Task description: Can you return the data from the line containing "The image size is (1389, 868)." through the end as a JSON list of strings, one string per line with blank lines omitted and pictures left out?

== == ==

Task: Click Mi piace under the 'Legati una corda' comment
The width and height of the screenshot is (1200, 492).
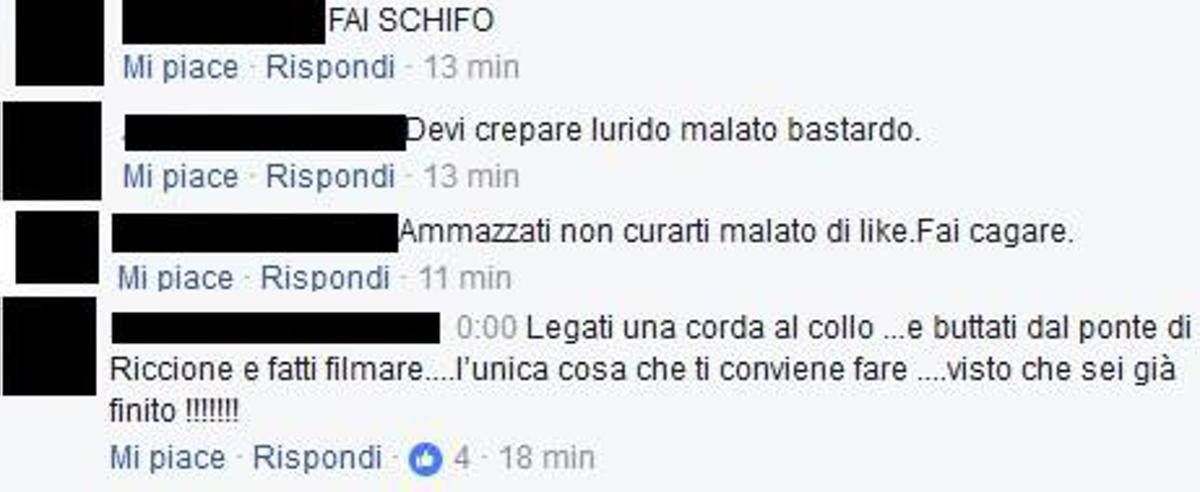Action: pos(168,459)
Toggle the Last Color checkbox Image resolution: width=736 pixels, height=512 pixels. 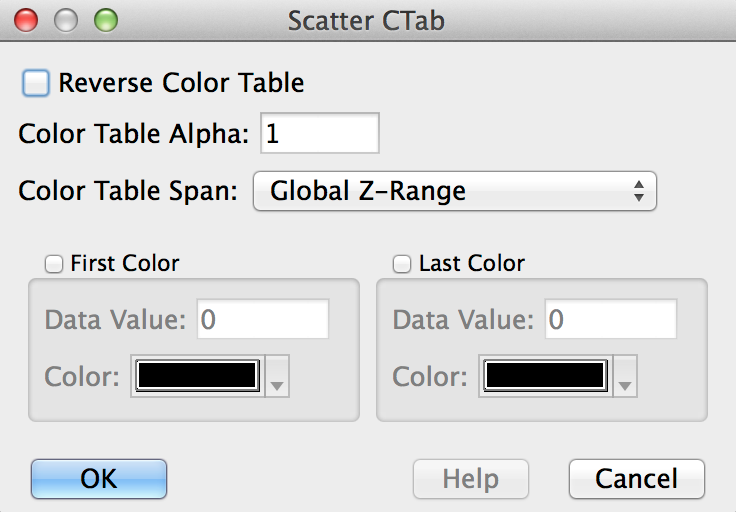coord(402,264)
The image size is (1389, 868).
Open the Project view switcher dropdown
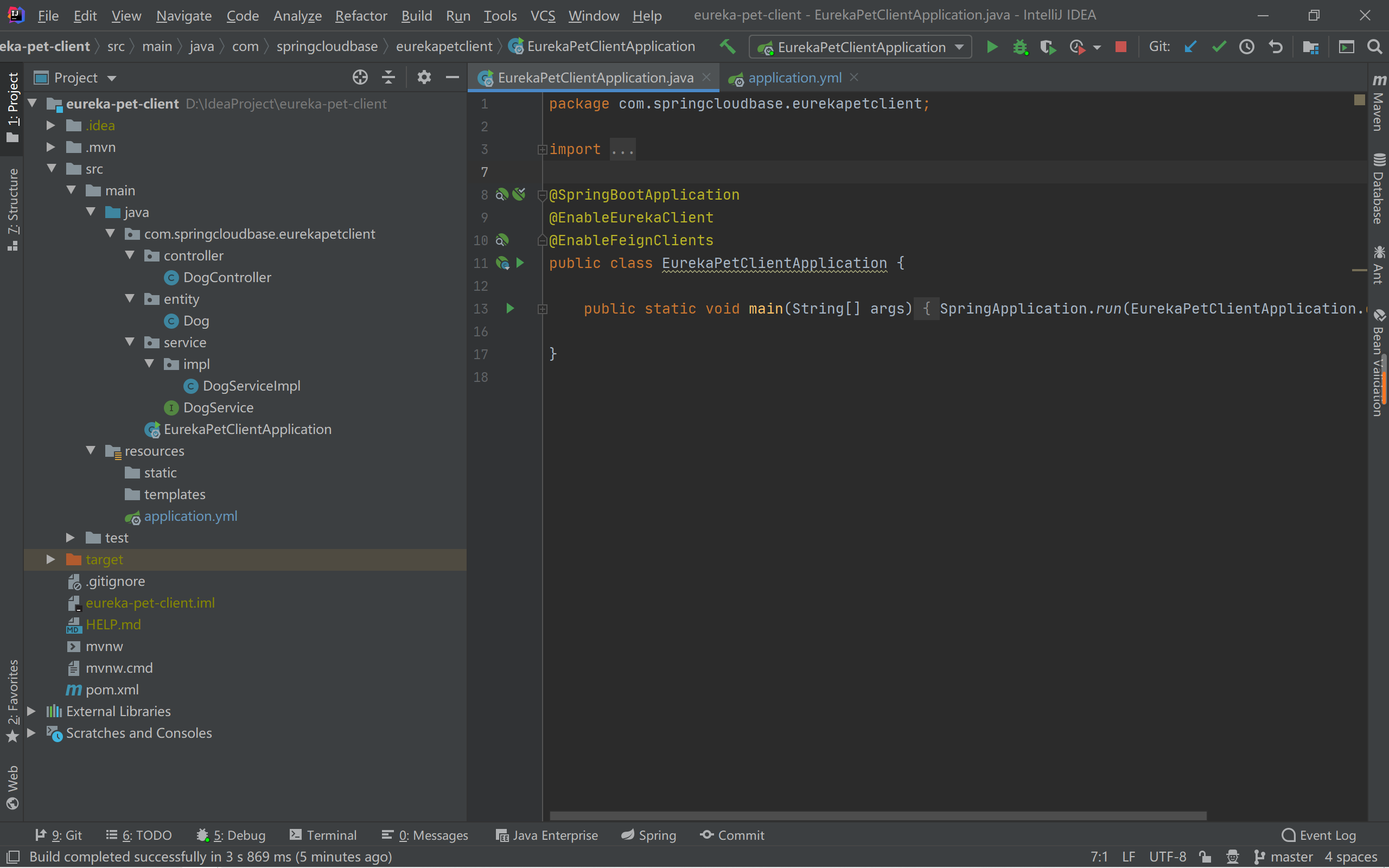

== == ==

The completed task:
[
  "The image size is (1389, 868).",
  "Open the Project view switcher dropdown"
]